# JBL proflora m603



## mikeperkins (11 Nov 2010)

Hi,
I'm about to upgrade from a 601 set and wasn't sure whether just to get the night time valve or go the whole hog and get a 603. I can't find out from my local retailer or the JBL website exactly how the 603 works, specifically does it turn of co2 at night (it appears not to have a night valve?) and do I still have to manually take a KH test or does the sensor automatically adjust to my KH level.
If anyone has used the 603 I would appreciate any other feedback on it.
regards to all


----------



## johnny70 (11 Nov 2010)

The 603 uses a pH controller to switch the CO2 on and off.

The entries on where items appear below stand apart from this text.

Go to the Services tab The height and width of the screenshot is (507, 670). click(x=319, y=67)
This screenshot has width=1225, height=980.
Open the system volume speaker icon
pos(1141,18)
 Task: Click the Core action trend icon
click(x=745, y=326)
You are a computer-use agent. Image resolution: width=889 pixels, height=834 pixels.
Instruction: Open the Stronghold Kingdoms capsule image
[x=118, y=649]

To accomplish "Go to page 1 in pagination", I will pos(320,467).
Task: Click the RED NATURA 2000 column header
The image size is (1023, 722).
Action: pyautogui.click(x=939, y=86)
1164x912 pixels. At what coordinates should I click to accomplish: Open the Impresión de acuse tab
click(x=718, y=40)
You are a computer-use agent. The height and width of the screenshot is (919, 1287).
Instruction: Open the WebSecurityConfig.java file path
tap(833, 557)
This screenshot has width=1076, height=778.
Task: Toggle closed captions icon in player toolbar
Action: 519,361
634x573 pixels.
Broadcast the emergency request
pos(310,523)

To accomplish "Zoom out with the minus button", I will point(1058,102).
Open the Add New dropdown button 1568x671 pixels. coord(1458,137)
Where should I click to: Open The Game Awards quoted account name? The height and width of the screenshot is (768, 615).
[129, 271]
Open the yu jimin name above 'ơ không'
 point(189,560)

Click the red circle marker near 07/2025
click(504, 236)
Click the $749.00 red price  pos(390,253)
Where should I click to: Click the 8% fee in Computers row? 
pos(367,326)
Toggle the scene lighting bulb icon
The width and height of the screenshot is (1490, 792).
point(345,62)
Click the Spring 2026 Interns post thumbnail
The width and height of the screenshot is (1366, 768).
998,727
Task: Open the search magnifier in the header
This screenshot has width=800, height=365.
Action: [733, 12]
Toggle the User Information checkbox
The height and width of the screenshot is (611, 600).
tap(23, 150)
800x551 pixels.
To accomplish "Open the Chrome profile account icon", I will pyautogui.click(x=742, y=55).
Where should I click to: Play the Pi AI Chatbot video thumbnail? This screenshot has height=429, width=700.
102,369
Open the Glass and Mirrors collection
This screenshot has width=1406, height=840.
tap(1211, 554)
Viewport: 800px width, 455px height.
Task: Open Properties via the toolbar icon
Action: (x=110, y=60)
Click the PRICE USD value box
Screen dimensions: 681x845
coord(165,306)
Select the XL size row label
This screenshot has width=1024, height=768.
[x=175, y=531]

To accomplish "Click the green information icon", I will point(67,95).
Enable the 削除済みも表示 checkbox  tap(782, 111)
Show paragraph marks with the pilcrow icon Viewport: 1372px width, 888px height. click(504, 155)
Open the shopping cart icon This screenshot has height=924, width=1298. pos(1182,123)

The 603 uses a solenoid valve to swich off the CO2 on and off when attached to a timer.

Cheers,
Johnny.


----------



## mikeperkins (11 Nov 2010)

Thanks johnny
'The 603 uses a solenoid valve to swich off the CO2 on and off when attached to a timer.'
so the 603 does have a solenoid then?
regards


----------



## johnny70 (11 Nov 2010)

Sorry, typo, that should say 602      

Cheers,
Johnny.


----------



## mikeperkins (11 Nov 2010)

no probs. Thanks


----------



## Luketendo (11 Nov 2010)

602 is probably your best bet because 603 adds CO2 based on the pH level and it often under doses. Also it assumes that pH is only affected by CO2 concentration so if it's affected by other stuff (which it will be), like water changes, bogwood or rock and fish waste then it's totally inaccurate.


----------